Abstract

Objective: Blood pressure variability (BPV) is becoming an important consideration in the prediction of cardiovascular risk. Through a retrospective post hoc analysis, we explored potential risk factors for high visit-to-visit BPV, in hypertensive patients. Design and Method: Five studies (47,558 BPV-evaluable patients) with individual subject data, ≥1 active comparator, and hypertension treatment duration ≥12 weeks, were included. BPV was assessed using coefficient of variation (CV) of systolic BP across visits from 12-weeks. Individual trial and meta-analyses were performed for CV-based methodologies. Across studies, spread of BPV followed a highly skewed distribution; therefore, parametric procedures were applied to transform data into a symmetric distribution. Covariates considered included: age, gender, ethnicity, body mass index (BMI); history of stroke; smoking; baseline systolic and diastolic BP, blood glucose, eGFR; any antihypertensive medication; study treatment and study. Covariates were initially screened using hierarchical cluster analysis to address multicollinearity among factors; factors succeeded from the initial screen were fitted to a regression model in their original forms with no interactions, the residuals from this model were then used to detect proper functional forms and interactions.
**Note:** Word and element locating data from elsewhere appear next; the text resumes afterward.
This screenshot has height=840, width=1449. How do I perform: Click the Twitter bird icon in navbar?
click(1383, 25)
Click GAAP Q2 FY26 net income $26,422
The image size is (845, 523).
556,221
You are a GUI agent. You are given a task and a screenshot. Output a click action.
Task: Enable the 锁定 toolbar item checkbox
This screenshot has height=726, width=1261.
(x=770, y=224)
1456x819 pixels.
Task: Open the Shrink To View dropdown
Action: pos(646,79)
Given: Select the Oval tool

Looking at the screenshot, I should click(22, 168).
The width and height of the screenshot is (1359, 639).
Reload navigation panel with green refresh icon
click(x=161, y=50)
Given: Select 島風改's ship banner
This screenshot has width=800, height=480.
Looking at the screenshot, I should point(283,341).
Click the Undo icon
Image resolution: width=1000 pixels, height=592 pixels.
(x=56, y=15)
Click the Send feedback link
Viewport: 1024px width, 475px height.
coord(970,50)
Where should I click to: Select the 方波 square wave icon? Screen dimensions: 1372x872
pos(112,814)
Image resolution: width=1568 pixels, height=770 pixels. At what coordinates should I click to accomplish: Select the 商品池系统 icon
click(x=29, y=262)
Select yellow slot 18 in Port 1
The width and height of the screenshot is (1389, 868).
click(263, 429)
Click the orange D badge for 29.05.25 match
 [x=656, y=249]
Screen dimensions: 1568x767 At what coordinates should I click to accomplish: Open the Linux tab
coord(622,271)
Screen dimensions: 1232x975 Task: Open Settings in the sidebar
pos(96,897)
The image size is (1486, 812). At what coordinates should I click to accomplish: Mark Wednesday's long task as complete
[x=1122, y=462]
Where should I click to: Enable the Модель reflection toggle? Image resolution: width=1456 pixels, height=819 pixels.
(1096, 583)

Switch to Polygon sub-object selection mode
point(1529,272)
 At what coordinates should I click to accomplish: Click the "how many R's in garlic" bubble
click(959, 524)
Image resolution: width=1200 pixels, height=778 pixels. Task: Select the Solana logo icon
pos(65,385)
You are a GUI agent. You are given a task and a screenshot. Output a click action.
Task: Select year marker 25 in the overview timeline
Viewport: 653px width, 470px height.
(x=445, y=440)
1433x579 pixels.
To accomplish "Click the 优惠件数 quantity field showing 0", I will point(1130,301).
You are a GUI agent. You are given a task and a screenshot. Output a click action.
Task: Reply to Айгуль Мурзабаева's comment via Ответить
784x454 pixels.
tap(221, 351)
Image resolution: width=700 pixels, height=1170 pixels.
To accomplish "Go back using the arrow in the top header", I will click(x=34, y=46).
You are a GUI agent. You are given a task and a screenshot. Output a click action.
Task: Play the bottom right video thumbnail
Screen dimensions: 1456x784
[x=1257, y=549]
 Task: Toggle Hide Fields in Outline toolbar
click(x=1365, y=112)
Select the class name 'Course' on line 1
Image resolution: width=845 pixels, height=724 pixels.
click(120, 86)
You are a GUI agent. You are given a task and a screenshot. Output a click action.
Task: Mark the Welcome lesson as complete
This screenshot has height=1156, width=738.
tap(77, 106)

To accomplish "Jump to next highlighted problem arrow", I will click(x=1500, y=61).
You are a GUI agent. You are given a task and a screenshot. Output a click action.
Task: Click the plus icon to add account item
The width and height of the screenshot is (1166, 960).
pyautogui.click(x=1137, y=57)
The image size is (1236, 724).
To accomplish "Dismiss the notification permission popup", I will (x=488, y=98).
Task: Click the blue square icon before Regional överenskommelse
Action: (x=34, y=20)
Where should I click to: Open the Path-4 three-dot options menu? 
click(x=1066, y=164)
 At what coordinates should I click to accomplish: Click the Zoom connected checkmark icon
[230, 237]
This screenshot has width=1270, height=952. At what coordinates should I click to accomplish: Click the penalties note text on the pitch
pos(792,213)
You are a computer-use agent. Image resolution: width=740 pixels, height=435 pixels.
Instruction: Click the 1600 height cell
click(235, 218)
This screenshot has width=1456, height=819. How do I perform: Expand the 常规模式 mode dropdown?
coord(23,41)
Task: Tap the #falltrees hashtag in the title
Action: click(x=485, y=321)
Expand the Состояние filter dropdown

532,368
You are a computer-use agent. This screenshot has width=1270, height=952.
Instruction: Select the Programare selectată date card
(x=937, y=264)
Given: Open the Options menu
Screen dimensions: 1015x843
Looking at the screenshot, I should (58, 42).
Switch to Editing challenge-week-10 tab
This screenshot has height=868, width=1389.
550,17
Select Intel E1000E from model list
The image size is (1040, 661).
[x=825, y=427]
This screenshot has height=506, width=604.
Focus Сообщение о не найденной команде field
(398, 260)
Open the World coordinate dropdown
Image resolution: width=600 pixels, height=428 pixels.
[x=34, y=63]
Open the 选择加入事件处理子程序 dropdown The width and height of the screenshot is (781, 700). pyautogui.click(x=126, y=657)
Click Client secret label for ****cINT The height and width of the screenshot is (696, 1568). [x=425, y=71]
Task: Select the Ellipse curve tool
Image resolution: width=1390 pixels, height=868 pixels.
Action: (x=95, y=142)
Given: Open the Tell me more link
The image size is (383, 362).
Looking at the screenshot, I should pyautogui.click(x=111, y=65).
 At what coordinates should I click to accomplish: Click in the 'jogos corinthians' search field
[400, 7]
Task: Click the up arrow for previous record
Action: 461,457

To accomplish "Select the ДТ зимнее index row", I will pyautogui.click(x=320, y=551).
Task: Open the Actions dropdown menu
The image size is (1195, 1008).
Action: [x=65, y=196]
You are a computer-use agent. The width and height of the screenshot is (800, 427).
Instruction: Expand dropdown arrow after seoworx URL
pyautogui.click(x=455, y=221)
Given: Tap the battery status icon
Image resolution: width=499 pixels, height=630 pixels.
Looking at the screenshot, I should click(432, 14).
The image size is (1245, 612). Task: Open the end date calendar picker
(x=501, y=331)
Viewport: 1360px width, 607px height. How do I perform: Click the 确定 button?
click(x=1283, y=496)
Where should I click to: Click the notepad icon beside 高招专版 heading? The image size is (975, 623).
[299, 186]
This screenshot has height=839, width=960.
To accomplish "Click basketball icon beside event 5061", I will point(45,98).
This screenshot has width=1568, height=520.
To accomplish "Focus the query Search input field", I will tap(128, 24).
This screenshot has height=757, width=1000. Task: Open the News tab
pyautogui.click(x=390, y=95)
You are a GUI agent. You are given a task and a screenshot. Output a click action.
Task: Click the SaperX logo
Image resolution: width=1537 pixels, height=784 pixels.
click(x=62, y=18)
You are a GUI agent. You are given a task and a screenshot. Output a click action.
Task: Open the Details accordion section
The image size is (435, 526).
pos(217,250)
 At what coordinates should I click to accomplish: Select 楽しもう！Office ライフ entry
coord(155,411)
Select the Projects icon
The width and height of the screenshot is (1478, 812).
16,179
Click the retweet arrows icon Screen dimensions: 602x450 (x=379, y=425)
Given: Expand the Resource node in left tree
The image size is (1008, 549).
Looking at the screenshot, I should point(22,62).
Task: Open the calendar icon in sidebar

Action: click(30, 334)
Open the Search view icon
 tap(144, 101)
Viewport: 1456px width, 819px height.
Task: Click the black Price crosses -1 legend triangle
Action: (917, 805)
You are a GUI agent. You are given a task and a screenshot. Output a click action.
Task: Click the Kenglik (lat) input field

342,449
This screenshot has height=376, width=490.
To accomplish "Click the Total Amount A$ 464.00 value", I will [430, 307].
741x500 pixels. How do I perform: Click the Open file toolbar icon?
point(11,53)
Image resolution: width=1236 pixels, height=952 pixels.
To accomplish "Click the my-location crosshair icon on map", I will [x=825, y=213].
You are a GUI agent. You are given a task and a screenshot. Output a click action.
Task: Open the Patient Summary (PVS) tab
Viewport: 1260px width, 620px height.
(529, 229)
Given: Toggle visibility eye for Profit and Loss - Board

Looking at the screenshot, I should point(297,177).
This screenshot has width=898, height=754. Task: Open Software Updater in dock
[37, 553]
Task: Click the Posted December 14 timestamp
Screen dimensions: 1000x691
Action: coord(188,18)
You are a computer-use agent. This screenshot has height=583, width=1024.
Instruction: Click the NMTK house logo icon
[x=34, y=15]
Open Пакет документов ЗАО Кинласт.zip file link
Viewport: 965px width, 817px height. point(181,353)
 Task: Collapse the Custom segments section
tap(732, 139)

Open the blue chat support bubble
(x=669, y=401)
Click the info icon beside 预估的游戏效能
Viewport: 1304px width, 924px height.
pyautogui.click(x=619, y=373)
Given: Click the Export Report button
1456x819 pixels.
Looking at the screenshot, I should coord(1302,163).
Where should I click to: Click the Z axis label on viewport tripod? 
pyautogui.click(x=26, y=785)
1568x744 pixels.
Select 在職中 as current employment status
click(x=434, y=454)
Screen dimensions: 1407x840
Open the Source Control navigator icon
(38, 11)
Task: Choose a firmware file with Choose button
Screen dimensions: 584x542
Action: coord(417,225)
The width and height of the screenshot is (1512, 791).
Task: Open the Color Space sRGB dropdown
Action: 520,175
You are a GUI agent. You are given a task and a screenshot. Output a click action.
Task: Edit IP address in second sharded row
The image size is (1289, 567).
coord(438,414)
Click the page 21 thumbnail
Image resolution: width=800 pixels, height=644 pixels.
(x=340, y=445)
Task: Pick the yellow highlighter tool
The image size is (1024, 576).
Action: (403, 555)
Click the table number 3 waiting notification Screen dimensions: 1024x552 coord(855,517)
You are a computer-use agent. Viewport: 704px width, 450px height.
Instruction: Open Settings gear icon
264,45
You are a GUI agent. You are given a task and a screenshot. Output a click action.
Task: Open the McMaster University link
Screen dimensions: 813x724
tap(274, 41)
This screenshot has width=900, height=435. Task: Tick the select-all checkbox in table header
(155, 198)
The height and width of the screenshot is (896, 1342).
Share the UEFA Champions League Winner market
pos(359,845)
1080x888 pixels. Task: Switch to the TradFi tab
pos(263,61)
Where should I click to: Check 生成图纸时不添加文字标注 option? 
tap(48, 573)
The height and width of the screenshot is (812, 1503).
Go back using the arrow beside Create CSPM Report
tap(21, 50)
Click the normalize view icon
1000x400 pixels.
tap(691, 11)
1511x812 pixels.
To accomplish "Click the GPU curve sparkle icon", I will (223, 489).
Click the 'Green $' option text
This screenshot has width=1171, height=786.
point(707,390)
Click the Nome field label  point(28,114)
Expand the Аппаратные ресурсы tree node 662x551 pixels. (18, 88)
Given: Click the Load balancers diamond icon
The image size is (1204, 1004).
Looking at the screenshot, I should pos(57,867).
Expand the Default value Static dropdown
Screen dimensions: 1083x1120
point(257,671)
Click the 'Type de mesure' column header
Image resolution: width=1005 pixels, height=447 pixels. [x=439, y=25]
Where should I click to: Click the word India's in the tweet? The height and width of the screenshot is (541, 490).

A backward step-down procedure for regression analysis was implemented to select risk factors for BPV. Results: Patient characteristics were largely consistent across 5-studies (64.2% male; mean [±SD] age 64.8[±8.4] years). After transformation, significant (P < 0.001) predictors of BPV included systolic and diastolic BP at baseline (both linear and quadratic terms), prior stroke, and the interaction terms for age and BMI with smoking. Conclusions: This large-scale analysis of five controlled trials highlights that data need transforming with specific statistical protocols prior to analyzing predictors of BPV. Following transformation, a number of known risk factors were significant predictors of BPV.